To be done:
Could you print the rows below word for word, from the first one through the row that contains "Accessibility Statement (12, 828)", including both ends?

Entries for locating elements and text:
※

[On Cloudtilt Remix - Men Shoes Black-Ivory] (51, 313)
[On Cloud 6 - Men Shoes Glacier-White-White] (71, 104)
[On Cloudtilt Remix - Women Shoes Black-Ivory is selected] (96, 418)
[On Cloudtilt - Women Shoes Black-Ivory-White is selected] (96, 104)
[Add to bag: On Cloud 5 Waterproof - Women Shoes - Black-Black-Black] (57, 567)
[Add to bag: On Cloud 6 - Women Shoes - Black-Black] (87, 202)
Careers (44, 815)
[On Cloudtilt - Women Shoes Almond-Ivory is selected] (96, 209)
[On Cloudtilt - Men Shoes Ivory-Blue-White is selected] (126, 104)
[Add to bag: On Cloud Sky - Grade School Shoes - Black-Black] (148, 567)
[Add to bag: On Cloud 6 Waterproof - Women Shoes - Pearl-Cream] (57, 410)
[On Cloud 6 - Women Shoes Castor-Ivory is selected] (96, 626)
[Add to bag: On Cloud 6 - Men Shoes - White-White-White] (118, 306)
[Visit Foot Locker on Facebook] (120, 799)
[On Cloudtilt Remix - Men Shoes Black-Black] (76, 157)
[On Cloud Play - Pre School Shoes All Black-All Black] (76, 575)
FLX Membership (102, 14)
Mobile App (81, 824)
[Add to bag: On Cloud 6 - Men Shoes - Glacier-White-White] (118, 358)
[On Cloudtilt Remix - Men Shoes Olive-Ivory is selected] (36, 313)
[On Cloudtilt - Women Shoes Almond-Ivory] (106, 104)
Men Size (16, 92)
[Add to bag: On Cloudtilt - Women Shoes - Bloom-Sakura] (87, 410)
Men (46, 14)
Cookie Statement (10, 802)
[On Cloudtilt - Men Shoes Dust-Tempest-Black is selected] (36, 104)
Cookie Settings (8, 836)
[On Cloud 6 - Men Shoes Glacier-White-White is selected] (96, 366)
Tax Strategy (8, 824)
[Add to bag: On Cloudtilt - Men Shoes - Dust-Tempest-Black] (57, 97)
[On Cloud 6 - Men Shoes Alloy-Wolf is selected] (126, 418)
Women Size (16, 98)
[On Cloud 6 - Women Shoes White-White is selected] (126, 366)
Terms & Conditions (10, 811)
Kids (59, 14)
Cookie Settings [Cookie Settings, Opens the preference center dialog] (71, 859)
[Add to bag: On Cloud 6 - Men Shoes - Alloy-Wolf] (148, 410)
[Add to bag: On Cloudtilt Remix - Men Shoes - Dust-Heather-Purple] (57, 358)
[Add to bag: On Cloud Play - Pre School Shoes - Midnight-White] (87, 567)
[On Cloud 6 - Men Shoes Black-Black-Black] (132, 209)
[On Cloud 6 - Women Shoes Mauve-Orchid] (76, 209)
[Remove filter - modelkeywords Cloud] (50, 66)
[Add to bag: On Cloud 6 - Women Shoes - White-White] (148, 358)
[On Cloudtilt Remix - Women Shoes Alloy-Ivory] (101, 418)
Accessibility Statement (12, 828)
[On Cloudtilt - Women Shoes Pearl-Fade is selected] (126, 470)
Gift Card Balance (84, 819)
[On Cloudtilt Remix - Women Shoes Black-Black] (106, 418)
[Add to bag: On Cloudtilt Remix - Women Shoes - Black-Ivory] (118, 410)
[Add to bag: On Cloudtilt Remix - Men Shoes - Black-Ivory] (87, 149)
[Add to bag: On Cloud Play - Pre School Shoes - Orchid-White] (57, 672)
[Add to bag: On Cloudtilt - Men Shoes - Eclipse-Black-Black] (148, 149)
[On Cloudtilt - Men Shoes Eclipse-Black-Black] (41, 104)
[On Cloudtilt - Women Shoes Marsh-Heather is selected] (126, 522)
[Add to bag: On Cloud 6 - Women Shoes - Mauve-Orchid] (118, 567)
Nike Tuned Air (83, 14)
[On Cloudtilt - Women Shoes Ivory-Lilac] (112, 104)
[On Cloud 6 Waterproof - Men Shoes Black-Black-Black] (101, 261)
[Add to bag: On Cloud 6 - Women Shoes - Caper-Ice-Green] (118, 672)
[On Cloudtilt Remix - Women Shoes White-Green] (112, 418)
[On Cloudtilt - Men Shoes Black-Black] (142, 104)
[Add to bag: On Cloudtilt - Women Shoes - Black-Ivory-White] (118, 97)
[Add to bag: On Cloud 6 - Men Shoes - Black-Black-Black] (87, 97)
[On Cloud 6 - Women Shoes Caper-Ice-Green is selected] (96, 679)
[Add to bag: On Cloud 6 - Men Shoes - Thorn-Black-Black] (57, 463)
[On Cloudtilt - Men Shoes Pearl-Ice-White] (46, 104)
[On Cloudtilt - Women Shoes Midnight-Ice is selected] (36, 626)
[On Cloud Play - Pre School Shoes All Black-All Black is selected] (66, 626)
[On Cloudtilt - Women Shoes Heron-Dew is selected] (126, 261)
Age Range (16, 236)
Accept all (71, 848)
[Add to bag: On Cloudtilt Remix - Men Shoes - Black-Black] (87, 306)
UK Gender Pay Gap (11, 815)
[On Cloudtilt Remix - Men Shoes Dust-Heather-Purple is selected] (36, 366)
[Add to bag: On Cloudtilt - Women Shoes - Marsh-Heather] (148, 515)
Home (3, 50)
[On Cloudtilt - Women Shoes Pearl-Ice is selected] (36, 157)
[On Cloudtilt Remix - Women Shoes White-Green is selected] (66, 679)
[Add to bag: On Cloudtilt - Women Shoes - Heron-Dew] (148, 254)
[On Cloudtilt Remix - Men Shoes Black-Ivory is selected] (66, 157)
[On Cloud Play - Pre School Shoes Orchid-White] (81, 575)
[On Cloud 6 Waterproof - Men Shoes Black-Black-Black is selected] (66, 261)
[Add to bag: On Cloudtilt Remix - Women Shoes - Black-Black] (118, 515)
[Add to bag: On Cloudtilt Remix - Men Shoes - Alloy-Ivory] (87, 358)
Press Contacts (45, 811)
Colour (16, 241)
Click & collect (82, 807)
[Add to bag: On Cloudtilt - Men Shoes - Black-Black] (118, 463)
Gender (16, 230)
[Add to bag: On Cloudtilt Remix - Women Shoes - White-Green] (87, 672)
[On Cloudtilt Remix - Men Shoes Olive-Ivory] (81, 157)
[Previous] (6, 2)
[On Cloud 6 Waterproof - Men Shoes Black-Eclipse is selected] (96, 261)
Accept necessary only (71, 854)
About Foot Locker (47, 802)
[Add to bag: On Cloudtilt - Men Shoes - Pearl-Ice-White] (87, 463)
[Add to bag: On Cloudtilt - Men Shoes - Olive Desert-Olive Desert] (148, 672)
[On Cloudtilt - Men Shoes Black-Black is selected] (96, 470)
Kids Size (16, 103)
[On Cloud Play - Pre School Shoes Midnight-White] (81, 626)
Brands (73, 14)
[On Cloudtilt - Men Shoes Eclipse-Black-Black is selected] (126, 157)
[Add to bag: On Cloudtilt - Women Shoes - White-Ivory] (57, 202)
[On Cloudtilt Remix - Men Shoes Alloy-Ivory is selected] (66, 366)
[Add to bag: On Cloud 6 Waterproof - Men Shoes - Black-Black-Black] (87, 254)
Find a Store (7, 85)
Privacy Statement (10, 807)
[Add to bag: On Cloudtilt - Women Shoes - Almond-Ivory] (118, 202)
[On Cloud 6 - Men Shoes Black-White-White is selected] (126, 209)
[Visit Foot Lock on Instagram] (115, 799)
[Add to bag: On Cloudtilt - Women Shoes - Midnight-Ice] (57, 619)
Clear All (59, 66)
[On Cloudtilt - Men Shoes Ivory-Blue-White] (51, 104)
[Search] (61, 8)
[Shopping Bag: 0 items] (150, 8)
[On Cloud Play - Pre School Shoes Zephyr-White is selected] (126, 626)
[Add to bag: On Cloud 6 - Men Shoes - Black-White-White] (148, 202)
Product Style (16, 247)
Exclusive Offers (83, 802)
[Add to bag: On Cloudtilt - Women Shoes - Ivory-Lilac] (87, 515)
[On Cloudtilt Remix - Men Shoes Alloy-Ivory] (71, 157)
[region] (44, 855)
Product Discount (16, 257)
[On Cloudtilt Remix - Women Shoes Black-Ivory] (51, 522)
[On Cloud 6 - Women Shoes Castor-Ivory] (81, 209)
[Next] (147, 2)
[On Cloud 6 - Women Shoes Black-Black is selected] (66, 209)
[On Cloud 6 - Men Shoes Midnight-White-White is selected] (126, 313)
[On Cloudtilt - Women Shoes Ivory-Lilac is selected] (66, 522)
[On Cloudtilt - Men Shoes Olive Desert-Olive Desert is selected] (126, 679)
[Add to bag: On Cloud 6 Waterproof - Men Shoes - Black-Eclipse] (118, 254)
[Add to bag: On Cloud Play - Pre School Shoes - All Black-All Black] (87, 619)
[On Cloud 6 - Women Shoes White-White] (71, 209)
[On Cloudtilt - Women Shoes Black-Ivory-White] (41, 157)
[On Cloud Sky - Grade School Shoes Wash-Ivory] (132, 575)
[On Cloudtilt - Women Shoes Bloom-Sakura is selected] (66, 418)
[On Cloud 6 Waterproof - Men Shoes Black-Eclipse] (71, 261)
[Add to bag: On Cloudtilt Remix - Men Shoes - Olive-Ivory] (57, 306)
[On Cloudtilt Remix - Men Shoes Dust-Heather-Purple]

※

Response to the task:
[On Cloudtilt Remix - Men Shoes Black-Ivory] (51, 313)
[On Cloud 6 - Men Shoes Glacier-White-White] (71, 104)
[On Cloudtilt Remix - Women Shoes Black-Ivory is selected] (96, 418)
[On Cloudtilt - Women Shoes Black-Ivory-White is selected] (96, 104)
[Add to bag: On Cloud 5 Waterproof - Women Shoes - Black-Black-Black] (57, 567)
[Add to bag: On Cloud 6 - Women Shoes - Black-Black] (87, 202)
Careers (44, 815)
[On Cloudtilt - Women Shoes Almond-Ivory is selected] (96, 209)
[On Cloudtilt - Men Shoes Ivory-Blue-White is selected] (126, 104)
[Add to bag: On Cloud Sky - Grade School Shoes - Black-Black] (148, 567)
[Add to bag: On Cloud 6 Waterproof - Women Shoes - Pearl-Cream] (57, 410)
[On Cloud 6 - Women Shoes Castor-Ivory is selected] (96, 626)
[Add to bag: On Cloud 6 - Men Shoes - White-White-White] (118, 306)
[Visit Foot Locker on Facebook] (120, 799)
[On Cloudtilt Remix - Men Shoes Black-Black] (76, 157)
[On Cloud Play - Pre School Shoes All Black-All Black] (76, 575)
FLX Membership (102, 14)
Mobile App (81, 824)
[Add to bag: On Cloud 6 - Men Shoes - Glacier-White-White] (118, 358)
[On Cloudtilt Remix - Men Shoes Olive-Ivory is selected] (36, 313)
[On Cloudtilt - Women Shoes Almond-Ivory] (106, 104)
Men Size (16, 92)
[Add to bag: On Cloudtilt - Women Shoes - Bloom-Sakura] (87, 410)
Men (46, 14)
Cookie Statement (10, 802)
[On Cloudtilt - Men Shoes Dust-Tempest-Black is selected] (36, 104)
Cookie Settings (8, 836)
[On Cloud 6 - Men Shoes Glacier-White-White is selected] (96, 366)
Tax Strategy (8, 824)
[Add to bag: On Cloudtilt - Men Shoes - Dust-Tempest-Black] (57, 97)
[On Cloud 6 - Men Shoes Alloy-Wolf is selected] (126, 418)
Women Size (16, 98)
[On Cloud 6 - Women Shoes White-White is selected] (126, 366)
Terms & Conditions (10, 811)
Kids (59, 14)
Cookie Settings [Cookie Settings, Opens the preference center dialog] (71, 859)
[Add to bag: On Cloud 6 - Men Shoes - Alloy-Wolf] (148, 410)
[Add to bag: On Cloudtilt Remix - Men Shoes - Dust-Heather-Purple] (57, 358)
[Add to bag: On Cloud Play - Pre School Shoes - Midnight-White] (87, 567)
[On Cloud 6 - Men Shoes Black-Black-Black] (132, 209)
[On Cloud 6 - Women Shoes Mauve-Orchid] (76, 209)
[Remove filter - modelkeywords Cloud] (50, 66)
[Add to bag: On Cloud 6 - Women Shoes - White-White] (148, 358)
[On Cloudtilt Remix - Women Shoes Alloy-Ivory] (101, 418)
Accessibility Statement (12, 828)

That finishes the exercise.